Automated Theorem Provers Help Improve Large Language Model Reasoning
Lachlan McGinness, Peter Baumgartner
TL;DR
This work tackles the problem of unreliable reasoning in Large Language Models (LLMs) by coupling them with external Automated Reasoning (AR) tools in a loosely coupled, neuro-symbolic framework. Problems are translated by the LLM into logic programs, which are then solved by an AR engine (Fusemate) while a Semantic Error Detection and Correction (SEDAC) framework assesses and automatically corrects both syntactic and semantic translation errors using a First-Order Logic representation. SEDAC leverages a ground-truth DCG-based NL-to-FOL translator and a formal LP-to-FOL translation, delivering corrective guidance through rewrite and derivation rules; semantic corrections, in particular, are enabled via integration with first-order ATPs, yielding substantial reductions in semantic errors and notable accuracy gains. The results on PRONTOQA steamroller problems show that integrating AR tooling can boost LLM reasoning accuracy to levels comparable to or surpassing Chain-of-Thought methods, while also providing trustworthy explanations; this approach offers a practical path toward more reliable, verifiable AI reasoning in logic-intensive tasks.
Abstract
In this paper we demonstrate how logic programming systems and Automated first-order logic Theorem Provers (ATPs) can improve the accuracy of Large Language Models (LLMs) for logical reasoning tasks where the baseline performance is given by direct LLM solutions. We first evaluate LLM reasoning on steamroller problems using the PRONTOQA benchmark. We show how accuracy can be improved with a neuro-symbolic architecture where the LLM acts solely as a front-end for translating a given problem into a formal logic language and an automated reasoning engine is called for solving it.
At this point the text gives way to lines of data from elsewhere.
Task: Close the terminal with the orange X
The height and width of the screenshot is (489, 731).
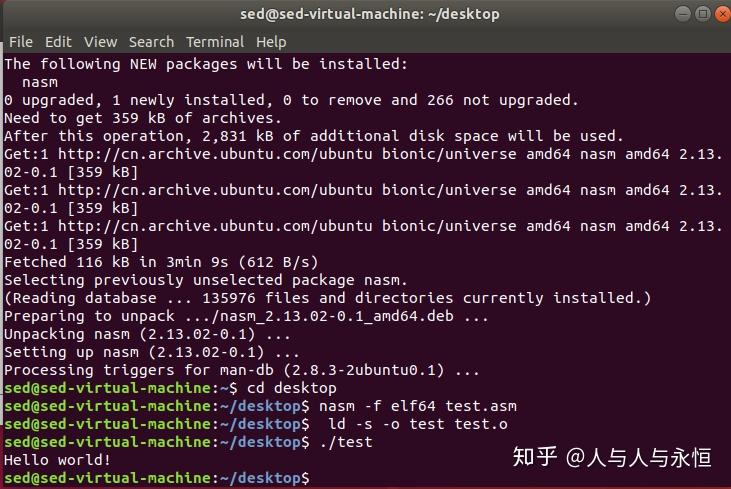Action: (723, 14)
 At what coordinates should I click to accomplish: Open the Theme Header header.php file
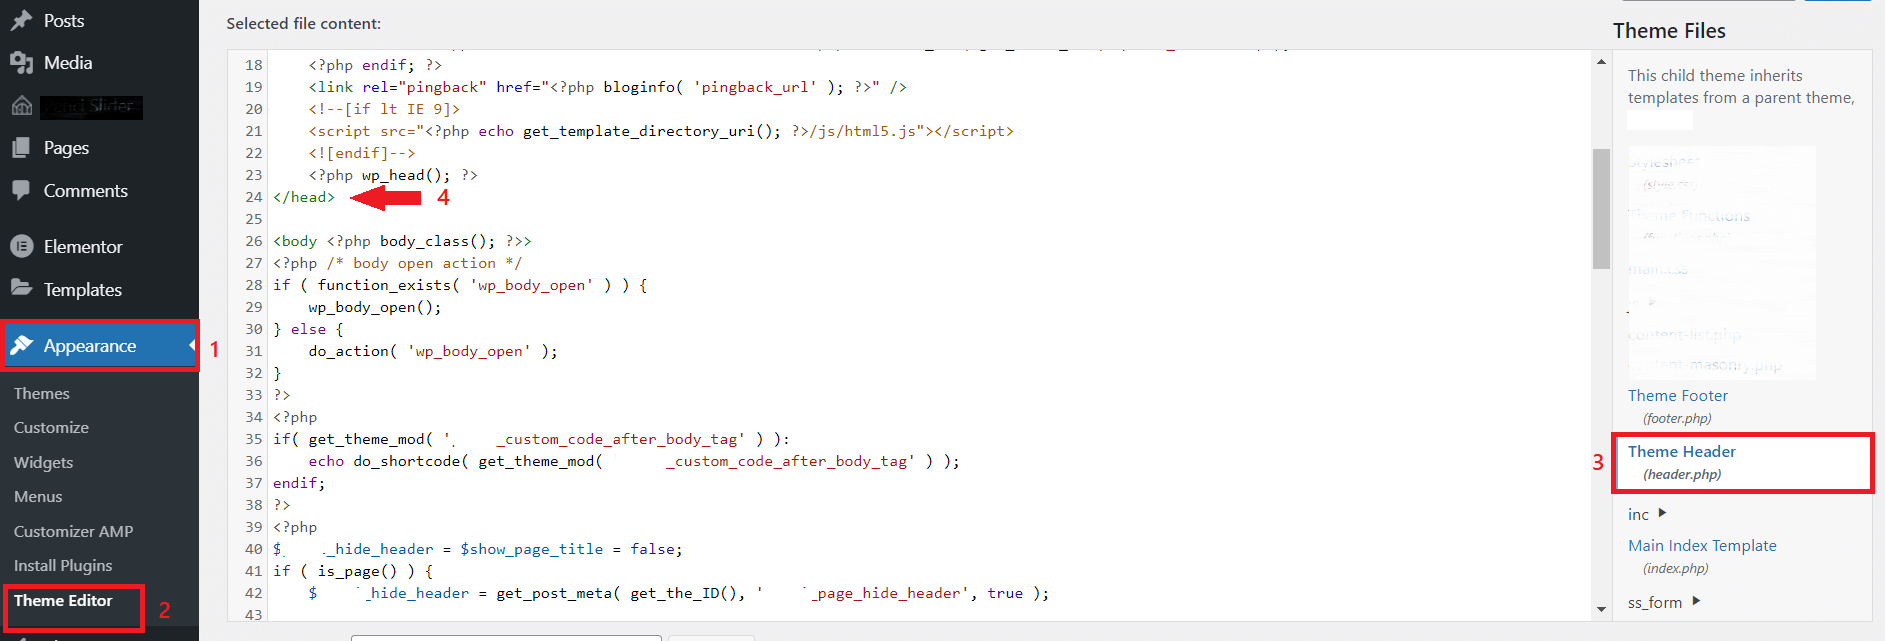pos(1681,452)
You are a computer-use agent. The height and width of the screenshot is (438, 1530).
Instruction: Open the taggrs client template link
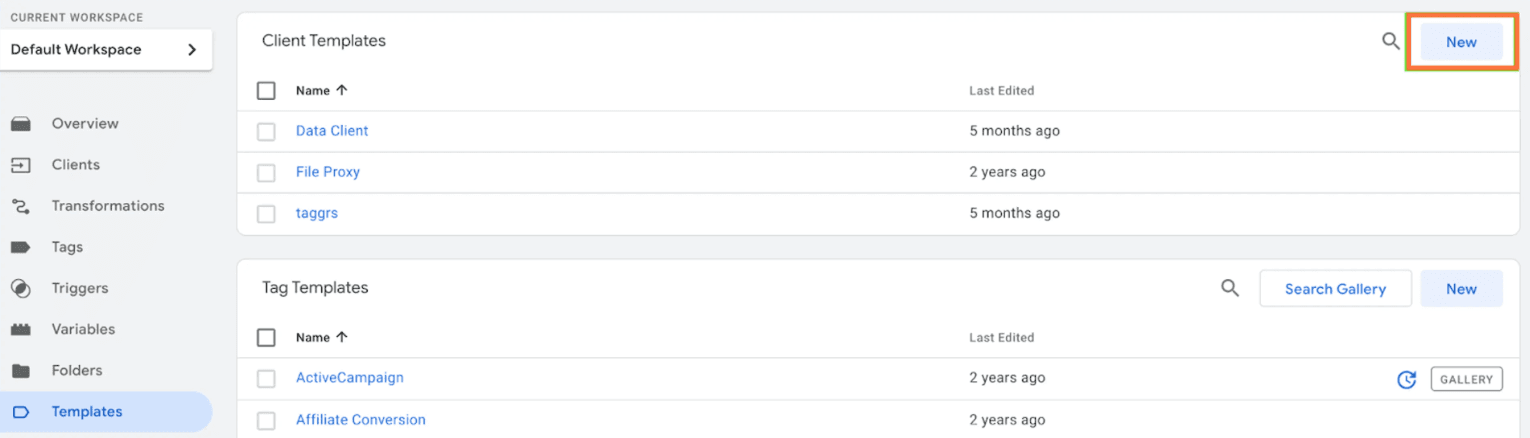coord(317,213)
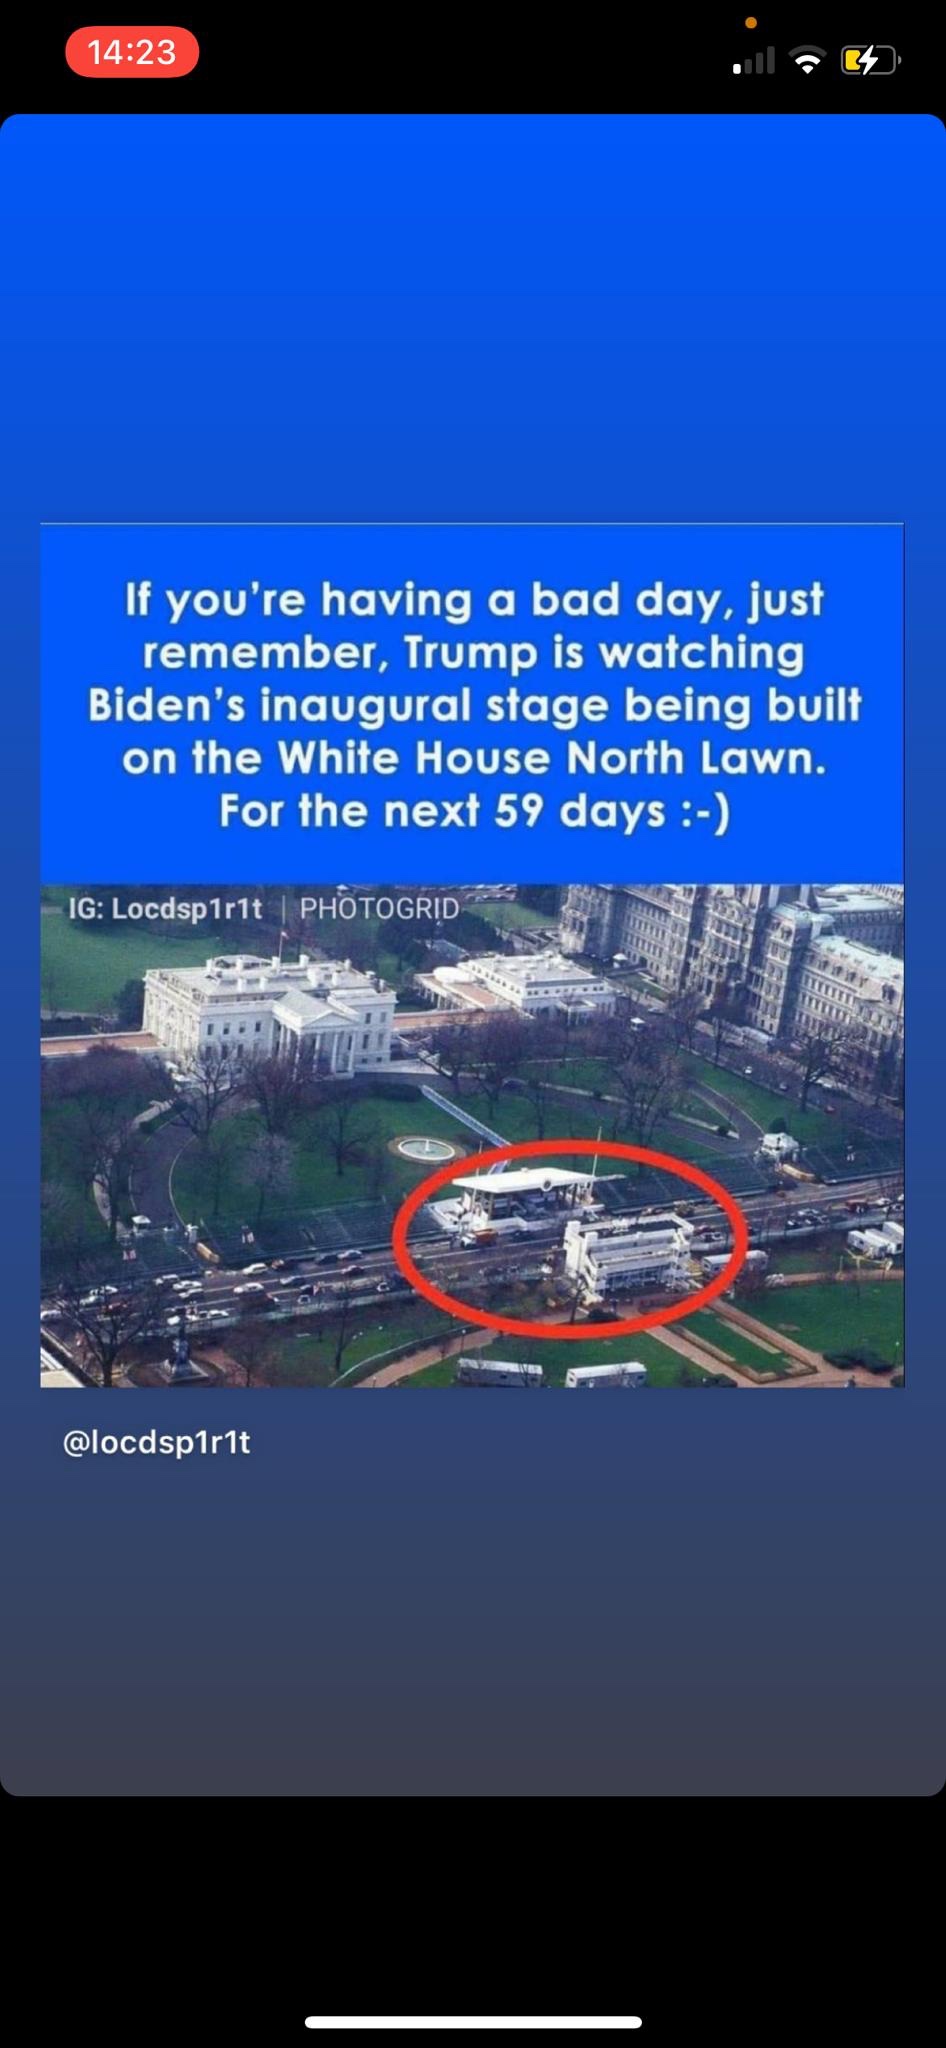The image size is (946, 2048).
Task: Tap the PHOTOGRID watermark label
Action: (379, 908)
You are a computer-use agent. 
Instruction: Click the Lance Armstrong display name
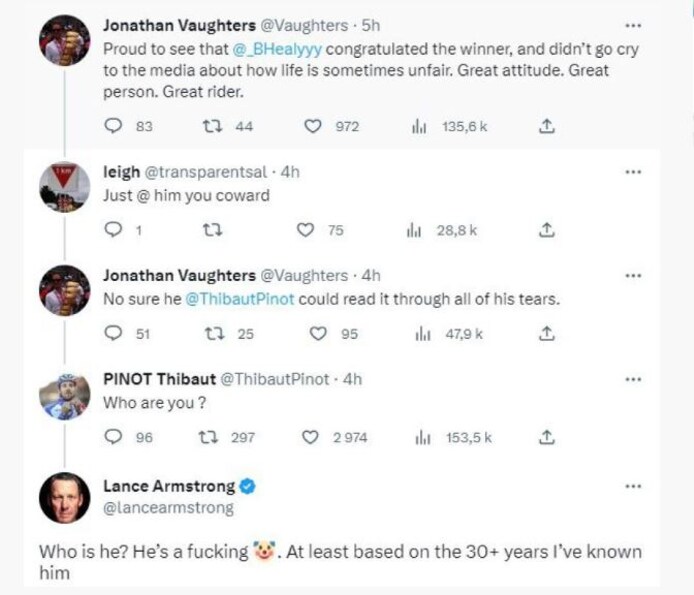pyautogui.click(x=169, y=487)
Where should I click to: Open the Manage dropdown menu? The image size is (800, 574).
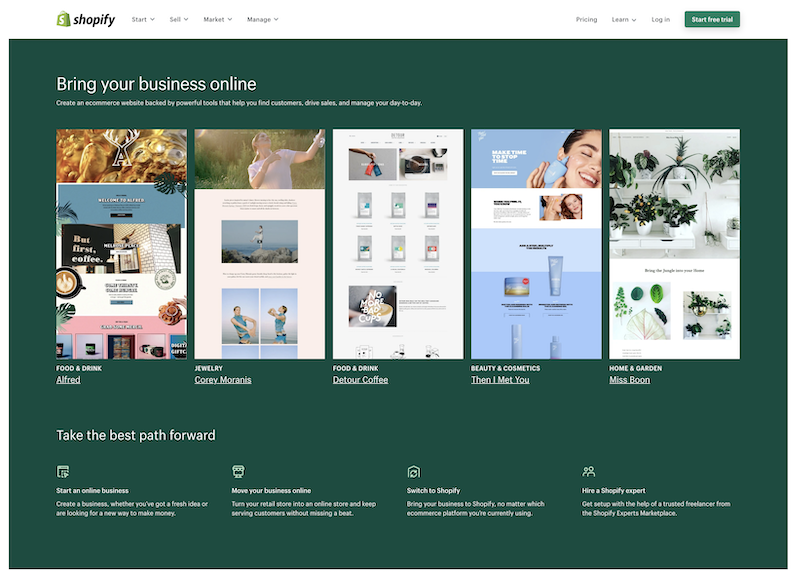tap(263, 19)
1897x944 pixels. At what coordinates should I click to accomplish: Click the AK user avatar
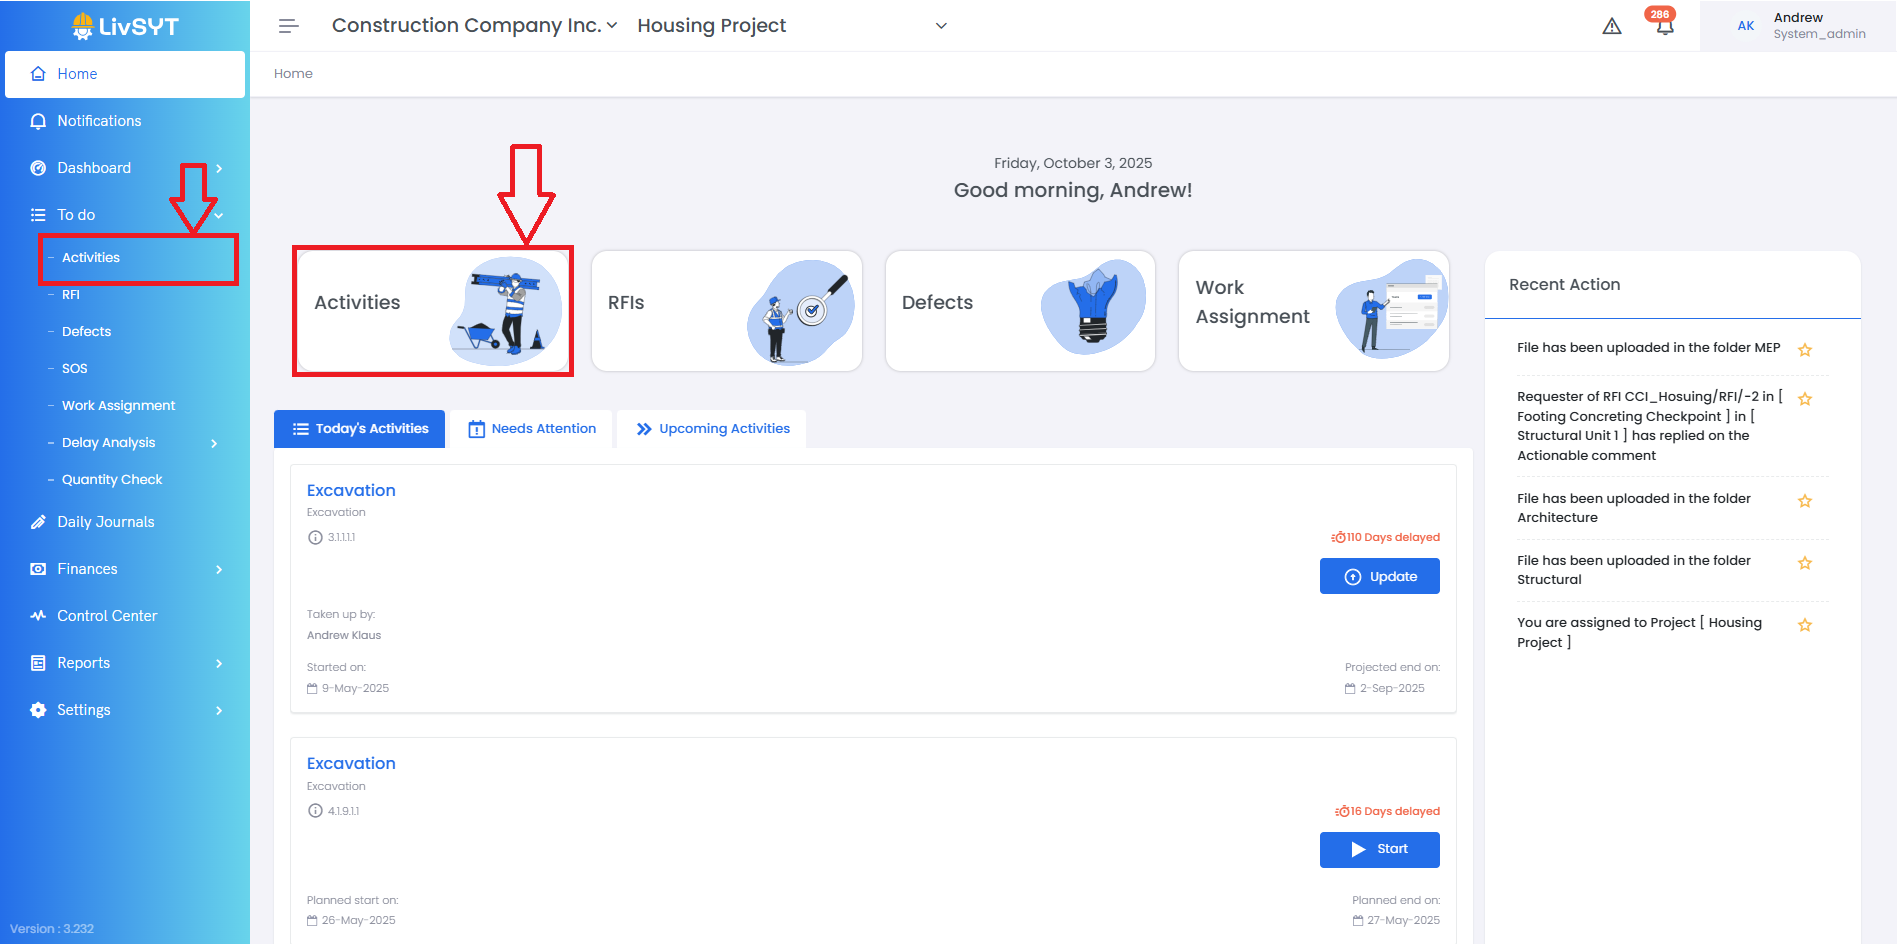[x=1745, y=26]
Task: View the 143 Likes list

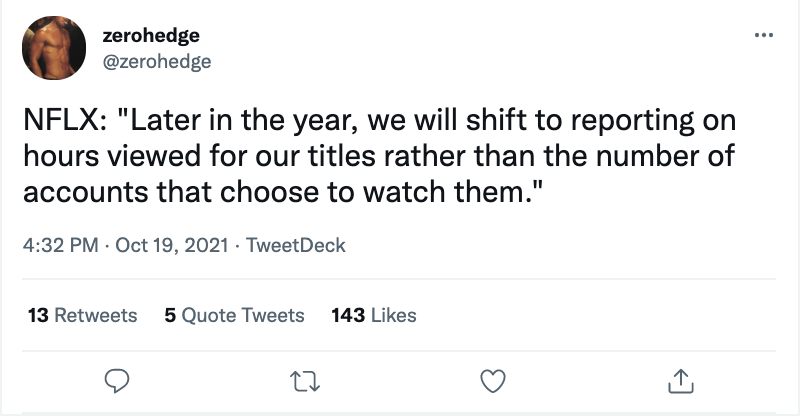Action: (x=374, y=315)
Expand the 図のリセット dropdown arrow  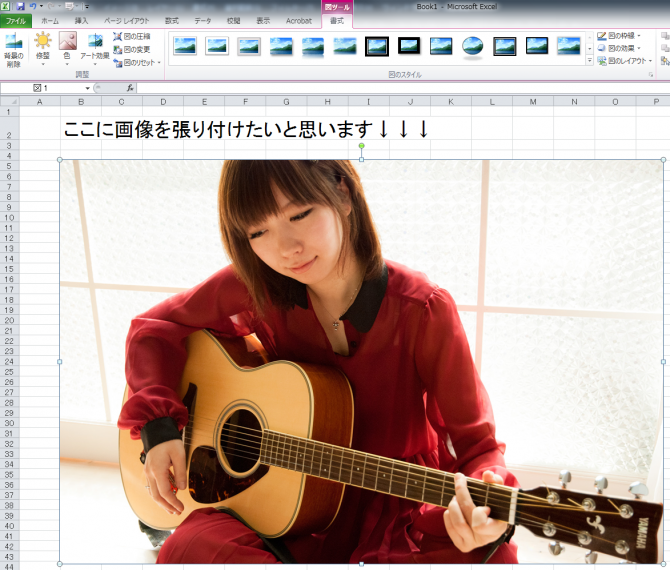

However, this approach critically hinges on the correctness of the LLM translation. To assess this translation correctness, we secondly define a framework of syntactic and semantic error categories. We implemented the framework and used it to identify errors that LLMs make in the benchmark domain. Based on these findings, we thirdly extended our method with capabilities for automatically correcting syntactic and semantic errors. For semantic error correction we integrate first-order logic ATPs, which is our main and novel contribution. We demonstrate that this approach reduces semantic errors significantly and further increases the accurracy of LLM logical reasoning.